_Page_:
[Begin]

Kimberly (04:24): So I have a question on that note real quick, David, do you think which came first, the chicken or the egg? Was it we built this software to lead to how we work or this is how we work and the software was built around that? Does that make sense?
David (04:41): It’s mostly the latter. It’s mostly that we built software to fit our worldview and what we prioritize, but it’s also a continuously evolving process. We will build a little bit of software from a perspective that we already have and then we’ll learn something new about the world. We will learn through the creation of software, what we actually value, what actually works, what actually supports the underlying values and principles that we hold. And sometimes we change our mind. Sometimes we go into the software creation process and think, I believe this thing should exist because this is how I view the world. We built it and we go, you know what? That’s actually cumbersome. That’s actually inconvenient. That’s not how I want things to be. So then you change your mind. You have to be open for that process to roll. But I do think it’s easier if you start with a set of opinions.
(05:30): If you start with a view at the world, you don’t just start with a blank slate and go, I wonder what the customer wants. Could we just ask the customer what they want? And then we write it down and we tap related and we count up that 75 people want a Gantt chart and then we build that first and then we built the second thing on the list. There’s software built like that. Most of it is deeply uninspired. Most of it is not cohesive at all because it doesn’t come from a fully formed vision of the world. It comes from all these fragments and you’re trying to piece the whole picture together from individual fragments that were created in different minds, spread out all over the place. You get these suggestions from this guy over here, you get these suggestions from her over there. It doesn’t quite fit, right?
(06:12): I think this is why we have this affinity towards version one being for us, that everything that we built, we built first and foremost for ourselves is that the vision can at least be cohesive with the image we have in our head. Now again, the vision evolves as we built. We don’t have everything perfectly mapped out how everything should work, but we certainly set out with a direction. We’re going to go over here towards that. Along the way we’re going to learn a lot of things. We might change a few degrees one way or the other. Sometimes we’ll end up going 180% the other direction, not that often, but it happens. But ultimately you have to want something. You have to want the world to be different in some way. You have to be dissatisfied with the status quo, and it’s difficult to conjure up the demotion if you’re just starting with this blank piece of paper and you’re just a scribe.

[End]

_Source material_:
[Begin]

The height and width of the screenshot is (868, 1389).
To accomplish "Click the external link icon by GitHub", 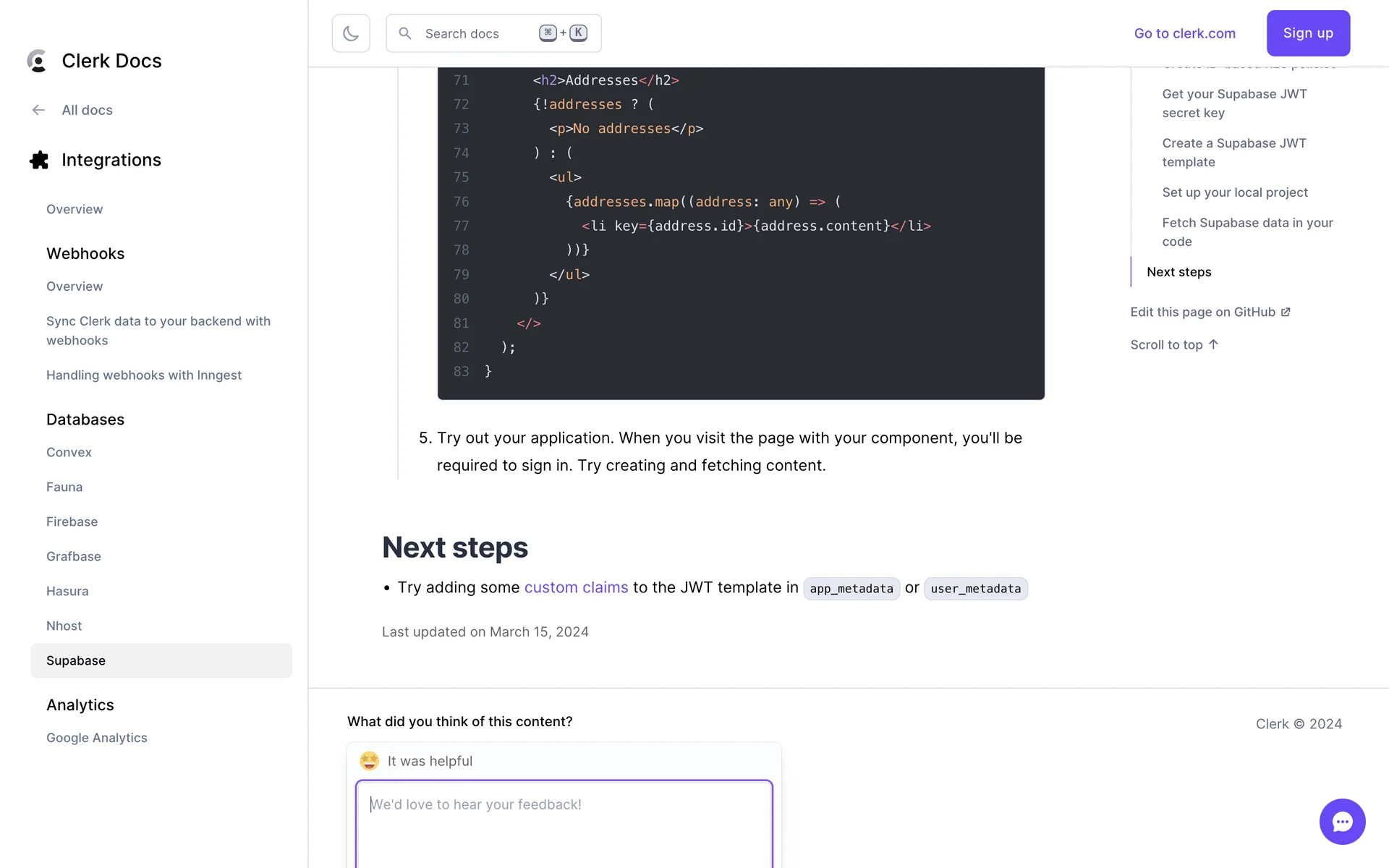I will pos(1286,312).
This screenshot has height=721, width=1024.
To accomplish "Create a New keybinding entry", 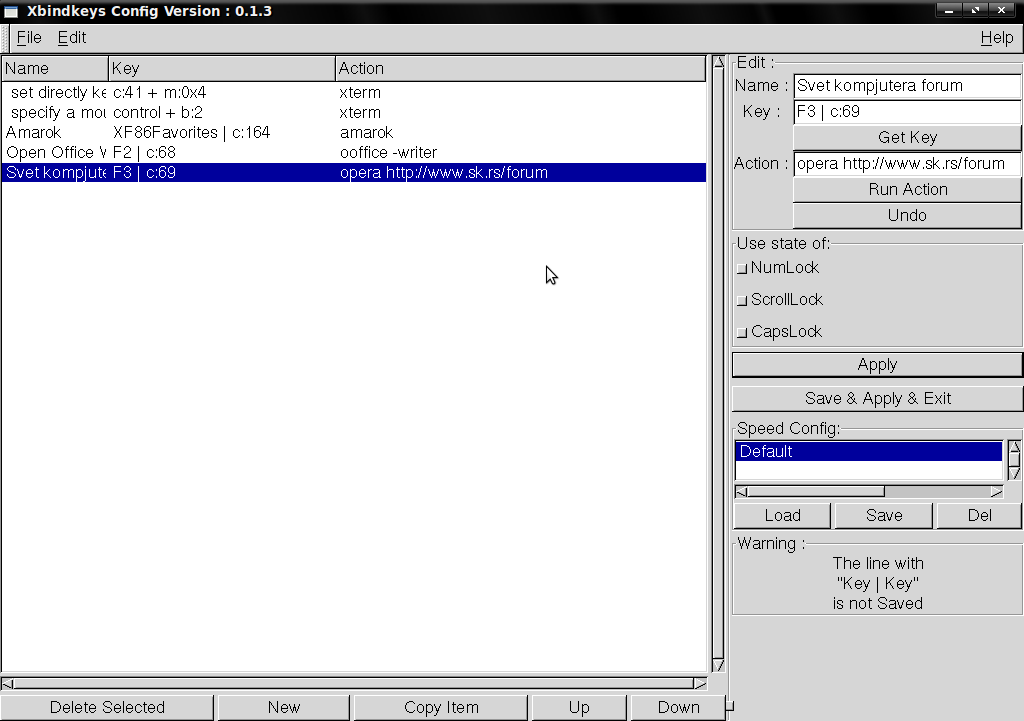I will pos(283,707).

[End]

Write what comes next in the conversation transcript about building software from a cohesive worldview, starting after its final sentence.

(07:03): You’re just writing down what random other people want and you’re asking them what weight even to put on their suggestion. They say they’re willing to pay for that, but will they actually pull out the credit card when the form pops up? Very unknown, very often not. To proposition someone with something compelling, I do feel like it is more likely to happen if you honestly believe something about some things, and that belief says, these things are good and we want more of that. These things are not so good and we want less of that. And somewhere in between there’s a product that we can ship and sell.
Jason (07:39): Yeah, I agree with all that, and I’ll take just a different approach just to broaden it a little bit, which is I think everything has a point of view, and even if you don’t know it, it’s there. And I’ve actually really come to enjoy trying to figure out the point of view of a company whenever I see their product because it’s in there. It’s like a fingerprint. Everything has it. So for example, if you buy something from a company and you have a question and you write customer service and you never get a response or their response is horrible or whatever, that’s a point of view. Their point of view is it doesn’t matter. Customer service doesn’t matter. We don’t really care. Now, they didn’t probably say we’re a company that doesn’t care about customer service, but they’ve demonstrated that. So that is their actual point of view.
(08:22): If they don’t put the energy and effort into that. If you buy a piece of hardware that’s just really well engineered, I’ve got this, this is a teenage engineering, oops, I dunno. I think it’s focused on my face so I have to kind of hold it back here, otherwise. This is just this incredible object. Their point of view is they care about design, they care about materials, they care about the way things feel, they care about the weight, they care about the fact that the back of this is leather and the leather is slightly textured. That didn’t happen by accident. There’s a point of view here, and I always find it enjoyable to try to dissect that point of view and begin to understand the company a bit more. So everything has a point of view attached to it, and I think for this question, it’s going to be represented one way or the other, but you can be more explicit about certain points of view that you have and you can make sure that people do notice those.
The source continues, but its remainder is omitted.